Dans un futur indéterminé, mais assez lointain, le monde terrestre est invivable et une dizaine de milliers de personnes vivent dans un silo souterrain. Personne ne sait quand, par qui et comment il a été construit. Des règles strictes, édictées dans le Pacte, maintiennent un ordre précaire. Allison (Rashida Jones), l'épouse du shérif en poste, Holston (David Oyelowo), apprend un jour qu'un informaticien a découvert une relique numérique. Allison parvient à l'ouvrir. Ils y découvrent qu'on leur ment, et que la terre n'est sans doute pas le désert toxique qu'on leur sert. Elle décide de quitter le silo, ce qui est autorisé, mais définitif. Par les baies vitrées, Holston et de nombreux spectateurs voient la jeune femme faire quelques pas à l'extérieur, puis s'effondrer...
De mémoire, je ne me souviens pas avoir visionné un début de série qui allie à ce degré l'originalité, le suspense, et une attractivité inégalable. Une véritable claque ! Ce qui frappe le spectateur d'emblée, et de façon prodigieuse, c'est ce décor délirant, titanesque, dans lequel vivent des emmurés vivants.
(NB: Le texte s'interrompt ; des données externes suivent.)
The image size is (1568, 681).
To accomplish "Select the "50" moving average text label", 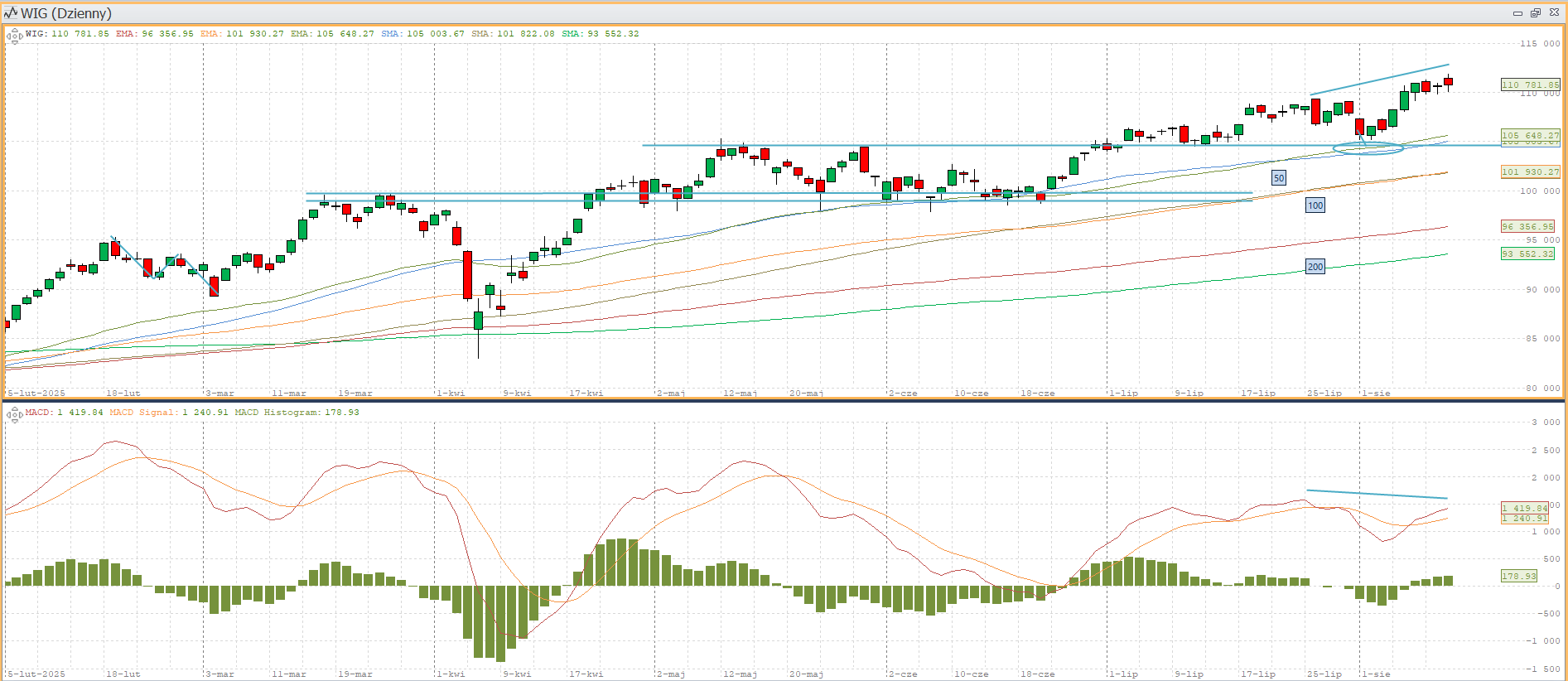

Un silo gigantesque de presque cent cinquante étages, qui plonge au cœur de la terre par de larges escaliers hélicoïdaux, avec ses rues, ses échoppes, ses cantines, et ses mini appartements. Un truc de fou ! Le pitch originel rappelle celui de Under the dome, avec ces humains confinés dans un espace clos dont ils ne comprennent pas l'origine. En revanche, si la présentation des personnages se montrait passablement primaire et artificielle dans la série de Brian K. Vaughn, cet écueil est ici inexistant. Chaque protagoniste est inséré dans le récit avec un naturel confondant, et les évènements se succèdent avec autant de vraisemblance que d'émotion. La seconde référence qui vient à l'esprit est bien sûr Lost, avec cette incursion de l'informaticien dans un souterrain inconnu, qui paraît receler bien des secrets soigneusement tus par les autorités judiciaires et réglementaires, incarnées surtout par Bernard (Tim Robbins).
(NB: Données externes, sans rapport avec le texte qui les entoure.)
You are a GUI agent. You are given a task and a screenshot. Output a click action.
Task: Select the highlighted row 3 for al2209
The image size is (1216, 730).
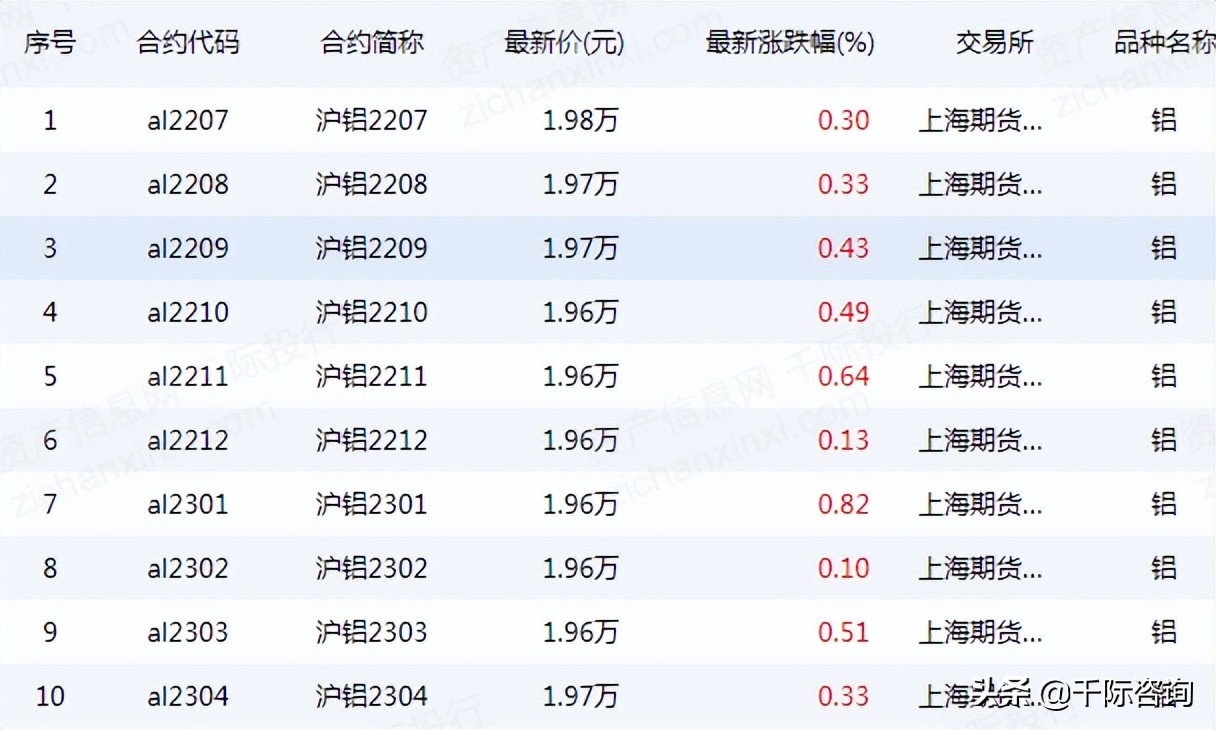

Ce drame est d'autant plus intense qu'il représente symboliquement ce qui nous est déjà arrivé lors des confinements Covid, observés sans broncher par des centaines de millions de personnes, malgré l'absurdité de certaines règles. Mais il préfigure surtout le contrôle total que certaines puissances supérieures voudraient appliquer à l'humanité dans les décennies qui viennent. L'humanité ne serait sans doute pas enfermée dans des silos, mais elle serait prisonnière de contraintes aussi limitantes, voire plus. Si un jour la monnaie numérique était imposée, ce qui ne fait hélas guère de doute, il deviendra enfantin à n'importe quelle autorité de couper les paiements de ceux qui auront fait un pas de travers.
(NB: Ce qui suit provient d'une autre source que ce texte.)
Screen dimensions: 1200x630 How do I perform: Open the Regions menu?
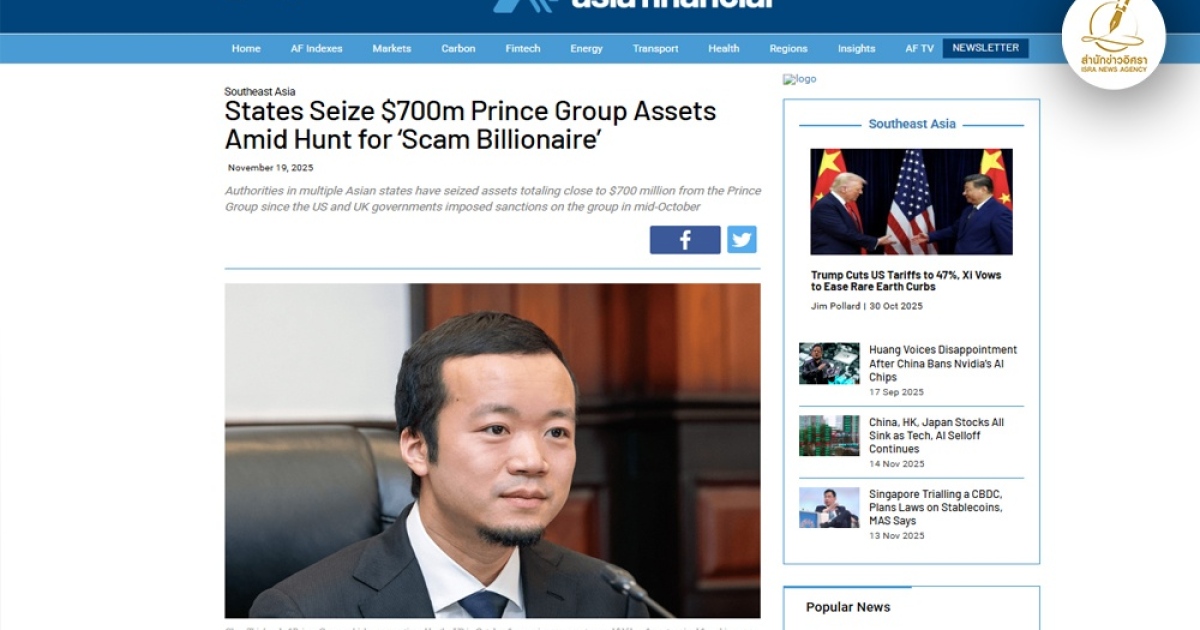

Sur un plan plus élevé, il est tout à fait possible de voir dans cette fresque une analogie avec la notion de matrice, développée dans le film Matrix, ou même avec la conception du monde telle que la partagent la plupart des humains croyants. Il y a d'un côté les 'créateurs', que ce soit du silo ou de notre terre, et de l'autre les habitants, qui sont dans l'ignorance des causes de leur présence dans le silo ou sur cette planète, que ce soit à cause d'une 'matrice', créée par des puissances extraterrestres ou autres, ou à cause de notre impossibilité de percer les desseins d'un Créateur omnipotent.
Une série qui regorge de richesses à la fois symboliques et matérielles, peuplée de personnages habités par une énergie intérieure intense. Bien sûr, le dénouement laisse un goût amer d'inachevé. Il semble qu'une seconde saison soit en voie de création depuis juin 2023, ce qui s'imposait de façon évidente. Espérons qu'elle sera au niveau de cette première mouture, impressionnante à tous points de vue.